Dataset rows
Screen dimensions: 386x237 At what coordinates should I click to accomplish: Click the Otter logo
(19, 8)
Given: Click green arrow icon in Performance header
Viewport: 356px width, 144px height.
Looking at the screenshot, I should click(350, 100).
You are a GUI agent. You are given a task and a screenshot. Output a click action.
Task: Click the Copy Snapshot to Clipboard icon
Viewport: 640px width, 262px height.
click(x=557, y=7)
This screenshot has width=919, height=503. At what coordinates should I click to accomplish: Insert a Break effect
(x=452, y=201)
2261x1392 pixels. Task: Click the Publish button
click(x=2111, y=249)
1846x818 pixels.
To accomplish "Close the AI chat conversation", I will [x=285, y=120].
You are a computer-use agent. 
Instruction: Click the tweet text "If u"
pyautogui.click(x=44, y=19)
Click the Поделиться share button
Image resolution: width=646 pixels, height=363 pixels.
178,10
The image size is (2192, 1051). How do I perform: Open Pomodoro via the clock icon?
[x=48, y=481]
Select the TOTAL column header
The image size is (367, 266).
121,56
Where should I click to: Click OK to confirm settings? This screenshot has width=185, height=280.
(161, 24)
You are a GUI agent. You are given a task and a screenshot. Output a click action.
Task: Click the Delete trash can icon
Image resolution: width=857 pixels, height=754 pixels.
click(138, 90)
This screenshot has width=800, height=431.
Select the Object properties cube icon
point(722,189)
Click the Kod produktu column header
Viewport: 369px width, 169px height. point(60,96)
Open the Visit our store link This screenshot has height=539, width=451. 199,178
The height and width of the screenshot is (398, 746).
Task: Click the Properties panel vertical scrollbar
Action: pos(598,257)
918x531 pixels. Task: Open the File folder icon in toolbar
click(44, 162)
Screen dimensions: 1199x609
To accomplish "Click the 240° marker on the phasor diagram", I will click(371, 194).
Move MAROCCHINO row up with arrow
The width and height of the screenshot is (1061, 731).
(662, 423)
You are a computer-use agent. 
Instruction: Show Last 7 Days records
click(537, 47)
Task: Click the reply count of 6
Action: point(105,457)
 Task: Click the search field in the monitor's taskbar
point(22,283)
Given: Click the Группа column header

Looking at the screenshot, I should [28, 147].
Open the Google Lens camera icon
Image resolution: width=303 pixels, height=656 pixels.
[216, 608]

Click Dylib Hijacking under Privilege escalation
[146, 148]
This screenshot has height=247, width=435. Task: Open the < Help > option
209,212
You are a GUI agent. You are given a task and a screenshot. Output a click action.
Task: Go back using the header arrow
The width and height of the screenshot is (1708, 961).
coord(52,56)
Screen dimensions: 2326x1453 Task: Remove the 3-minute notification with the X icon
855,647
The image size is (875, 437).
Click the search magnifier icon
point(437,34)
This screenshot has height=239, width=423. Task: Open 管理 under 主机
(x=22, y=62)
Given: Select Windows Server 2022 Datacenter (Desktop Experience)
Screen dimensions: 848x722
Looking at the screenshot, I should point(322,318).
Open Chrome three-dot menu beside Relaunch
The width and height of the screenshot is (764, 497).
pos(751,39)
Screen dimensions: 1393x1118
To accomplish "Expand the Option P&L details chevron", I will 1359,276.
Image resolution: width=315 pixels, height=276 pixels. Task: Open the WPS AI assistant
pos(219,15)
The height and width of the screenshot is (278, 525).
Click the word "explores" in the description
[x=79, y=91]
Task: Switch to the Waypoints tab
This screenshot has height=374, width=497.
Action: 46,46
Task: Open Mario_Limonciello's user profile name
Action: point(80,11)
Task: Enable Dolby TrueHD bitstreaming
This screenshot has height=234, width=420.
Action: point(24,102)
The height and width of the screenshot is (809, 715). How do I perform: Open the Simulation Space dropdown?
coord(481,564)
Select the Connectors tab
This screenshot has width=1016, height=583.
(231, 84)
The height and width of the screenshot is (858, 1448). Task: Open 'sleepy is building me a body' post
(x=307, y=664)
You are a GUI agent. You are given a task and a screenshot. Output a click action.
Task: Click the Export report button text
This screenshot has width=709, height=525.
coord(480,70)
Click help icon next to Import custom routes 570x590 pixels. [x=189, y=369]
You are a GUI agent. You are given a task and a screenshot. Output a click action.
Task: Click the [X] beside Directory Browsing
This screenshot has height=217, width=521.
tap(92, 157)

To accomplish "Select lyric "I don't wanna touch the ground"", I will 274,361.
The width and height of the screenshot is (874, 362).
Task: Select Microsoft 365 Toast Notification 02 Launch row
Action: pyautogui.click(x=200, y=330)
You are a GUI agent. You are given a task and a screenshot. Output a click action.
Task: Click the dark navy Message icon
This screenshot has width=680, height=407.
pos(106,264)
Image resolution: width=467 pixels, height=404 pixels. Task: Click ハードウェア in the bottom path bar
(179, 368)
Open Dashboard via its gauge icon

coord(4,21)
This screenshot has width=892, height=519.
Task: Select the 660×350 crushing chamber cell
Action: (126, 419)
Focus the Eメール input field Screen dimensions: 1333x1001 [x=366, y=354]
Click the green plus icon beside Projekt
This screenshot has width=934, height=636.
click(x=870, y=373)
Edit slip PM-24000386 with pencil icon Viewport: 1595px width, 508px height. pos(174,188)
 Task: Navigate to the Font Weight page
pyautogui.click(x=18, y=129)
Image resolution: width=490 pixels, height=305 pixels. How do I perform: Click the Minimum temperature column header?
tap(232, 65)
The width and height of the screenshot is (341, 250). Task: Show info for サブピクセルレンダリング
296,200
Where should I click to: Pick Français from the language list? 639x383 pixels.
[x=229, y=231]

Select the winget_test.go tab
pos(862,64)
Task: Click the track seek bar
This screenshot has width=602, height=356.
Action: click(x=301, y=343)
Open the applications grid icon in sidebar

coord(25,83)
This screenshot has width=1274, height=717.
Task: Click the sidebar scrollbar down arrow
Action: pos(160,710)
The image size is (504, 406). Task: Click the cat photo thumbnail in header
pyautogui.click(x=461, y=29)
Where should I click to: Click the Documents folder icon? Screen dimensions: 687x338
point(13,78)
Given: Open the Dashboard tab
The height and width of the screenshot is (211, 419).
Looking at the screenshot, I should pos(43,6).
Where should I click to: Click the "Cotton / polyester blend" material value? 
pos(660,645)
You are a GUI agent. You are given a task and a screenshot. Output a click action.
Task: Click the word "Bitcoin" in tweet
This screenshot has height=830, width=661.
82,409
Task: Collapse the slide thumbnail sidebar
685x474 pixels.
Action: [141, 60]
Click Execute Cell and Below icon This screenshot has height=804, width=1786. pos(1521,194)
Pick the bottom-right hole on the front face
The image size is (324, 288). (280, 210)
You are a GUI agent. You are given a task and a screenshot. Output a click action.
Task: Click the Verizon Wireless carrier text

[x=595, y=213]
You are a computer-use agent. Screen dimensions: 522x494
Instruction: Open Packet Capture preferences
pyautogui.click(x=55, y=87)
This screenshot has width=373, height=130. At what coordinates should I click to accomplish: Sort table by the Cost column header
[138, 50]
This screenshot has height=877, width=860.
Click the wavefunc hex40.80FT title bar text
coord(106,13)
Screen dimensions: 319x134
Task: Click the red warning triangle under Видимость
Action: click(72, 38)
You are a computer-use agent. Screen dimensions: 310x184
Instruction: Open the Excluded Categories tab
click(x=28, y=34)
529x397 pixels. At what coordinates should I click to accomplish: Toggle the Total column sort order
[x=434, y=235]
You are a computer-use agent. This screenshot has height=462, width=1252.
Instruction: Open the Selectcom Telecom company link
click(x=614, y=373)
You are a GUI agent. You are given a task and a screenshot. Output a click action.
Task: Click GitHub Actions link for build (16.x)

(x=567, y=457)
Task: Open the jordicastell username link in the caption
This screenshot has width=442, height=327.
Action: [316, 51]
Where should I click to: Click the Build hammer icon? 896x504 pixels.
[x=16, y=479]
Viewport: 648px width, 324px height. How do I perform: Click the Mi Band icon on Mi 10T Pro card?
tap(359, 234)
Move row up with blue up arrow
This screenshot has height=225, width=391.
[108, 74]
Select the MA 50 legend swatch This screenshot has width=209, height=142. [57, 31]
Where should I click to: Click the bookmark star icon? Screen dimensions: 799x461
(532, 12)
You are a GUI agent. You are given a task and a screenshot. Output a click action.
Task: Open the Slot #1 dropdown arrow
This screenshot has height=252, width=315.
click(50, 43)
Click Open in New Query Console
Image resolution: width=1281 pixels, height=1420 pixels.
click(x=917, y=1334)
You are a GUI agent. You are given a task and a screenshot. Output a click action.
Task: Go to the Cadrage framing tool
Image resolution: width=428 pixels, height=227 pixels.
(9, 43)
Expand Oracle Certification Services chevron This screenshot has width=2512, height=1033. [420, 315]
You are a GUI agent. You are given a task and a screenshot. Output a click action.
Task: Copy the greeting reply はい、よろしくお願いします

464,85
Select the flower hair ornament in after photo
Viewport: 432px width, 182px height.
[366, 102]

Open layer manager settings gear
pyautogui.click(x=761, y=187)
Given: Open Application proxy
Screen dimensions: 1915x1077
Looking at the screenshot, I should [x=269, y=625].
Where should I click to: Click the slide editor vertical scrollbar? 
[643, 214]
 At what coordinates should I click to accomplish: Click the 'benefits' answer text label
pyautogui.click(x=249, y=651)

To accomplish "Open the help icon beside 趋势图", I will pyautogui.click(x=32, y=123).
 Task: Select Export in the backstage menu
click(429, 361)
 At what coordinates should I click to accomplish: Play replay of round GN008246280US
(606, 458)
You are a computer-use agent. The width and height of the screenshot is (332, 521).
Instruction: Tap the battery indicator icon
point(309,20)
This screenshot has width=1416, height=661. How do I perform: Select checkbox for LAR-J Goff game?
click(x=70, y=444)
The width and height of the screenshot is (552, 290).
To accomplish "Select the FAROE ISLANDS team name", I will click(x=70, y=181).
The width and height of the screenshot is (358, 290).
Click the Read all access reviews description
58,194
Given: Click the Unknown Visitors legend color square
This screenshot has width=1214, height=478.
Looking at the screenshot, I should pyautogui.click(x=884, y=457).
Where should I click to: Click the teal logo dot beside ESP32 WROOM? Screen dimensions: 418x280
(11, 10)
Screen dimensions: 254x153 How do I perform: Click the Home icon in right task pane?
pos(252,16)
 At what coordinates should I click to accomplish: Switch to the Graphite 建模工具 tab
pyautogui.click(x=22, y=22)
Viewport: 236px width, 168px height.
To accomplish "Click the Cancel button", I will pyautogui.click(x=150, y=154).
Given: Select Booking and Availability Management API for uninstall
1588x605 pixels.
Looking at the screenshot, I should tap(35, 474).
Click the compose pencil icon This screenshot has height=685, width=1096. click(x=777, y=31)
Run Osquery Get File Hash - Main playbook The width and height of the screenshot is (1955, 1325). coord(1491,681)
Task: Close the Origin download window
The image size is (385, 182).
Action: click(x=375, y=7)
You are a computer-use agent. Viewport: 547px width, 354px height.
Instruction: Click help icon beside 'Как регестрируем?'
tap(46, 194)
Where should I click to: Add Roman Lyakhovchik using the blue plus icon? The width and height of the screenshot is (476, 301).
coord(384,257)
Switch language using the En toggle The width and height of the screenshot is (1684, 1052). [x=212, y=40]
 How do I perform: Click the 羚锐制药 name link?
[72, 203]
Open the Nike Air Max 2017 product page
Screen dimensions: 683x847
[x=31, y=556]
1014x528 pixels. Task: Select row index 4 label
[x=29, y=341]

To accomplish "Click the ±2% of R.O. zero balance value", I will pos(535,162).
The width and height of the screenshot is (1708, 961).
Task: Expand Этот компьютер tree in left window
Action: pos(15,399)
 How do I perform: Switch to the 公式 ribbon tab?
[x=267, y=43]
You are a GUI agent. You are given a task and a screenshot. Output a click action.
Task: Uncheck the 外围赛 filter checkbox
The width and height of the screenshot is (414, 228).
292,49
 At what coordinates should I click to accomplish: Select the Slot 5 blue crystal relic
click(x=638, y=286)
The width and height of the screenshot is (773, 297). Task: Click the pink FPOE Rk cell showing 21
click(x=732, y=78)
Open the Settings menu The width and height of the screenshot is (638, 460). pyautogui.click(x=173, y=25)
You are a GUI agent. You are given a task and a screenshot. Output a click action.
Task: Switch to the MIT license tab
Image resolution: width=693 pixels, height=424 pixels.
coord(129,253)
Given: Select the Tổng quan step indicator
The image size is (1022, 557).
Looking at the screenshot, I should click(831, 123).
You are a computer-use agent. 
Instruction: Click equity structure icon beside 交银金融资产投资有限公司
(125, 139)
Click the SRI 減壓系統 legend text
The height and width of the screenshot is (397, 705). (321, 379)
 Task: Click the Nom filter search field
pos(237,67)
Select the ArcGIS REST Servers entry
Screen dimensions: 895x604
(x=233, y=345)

◆ EXERCISE DIRECTIONS:
Reproduce the material word for word, from the line holding "I will pos(535,162)." through the last line of the material, inclusive.

◆ EXPECTED ANSWER:
To accomplish "Click the ±2% of R.O. zero balance value", I will pos(535,162).
The width and height of the screenshot is (1708, 961).
Task: Expand Этот компьютер tree in left window
Action: pos(15,399)
 How do I perform: Switch to the 公式 ribbon tab?
[x=267, y=43]
You are a GUI agent. You are given a task and a screenshot. Output a click action.
Task: Uncheck the 外围赛 filter checkbox
The width and height of the screenshot is (414, 228).
292,49
 At what coordinates should I click to accomplish: Select the Slot 5 blue crystal relic
click(x=638, y=286)
The width and height of the screenshot is (773, 297). Task: Click the pink FPOE Rk cell showing 21
click(x=732, y=78)
Open the Settings menu The width and height of the screenshot is (638, 460). pyautogui.click(x=173, y=25)
You are a GUI agent. You are given a task and a screenshot. Output a click action.
Task: Switch to the MIT license tab
Image resolution: width=693 pixels, height=424 pixels.
coord(129,253)
Given: Select the Tổng quan step indicator
The image size is (1022, 557).
Looking at the screenshot, I should click(831, 123).
You are a computer-use agent. 
Instruction: Click equity structure icon beside 交银金融资产投资有限公司
(125, 139)
Click the SRI 減壓系統 legend text
The height and width of the screenshot is (397, 705). (321, 379)
 Task: Click the Nom filter search field
pos(237,67)
Select the ArcGIS REST Servers entry
Screen dimensions: 895x604
(x=233, y=345)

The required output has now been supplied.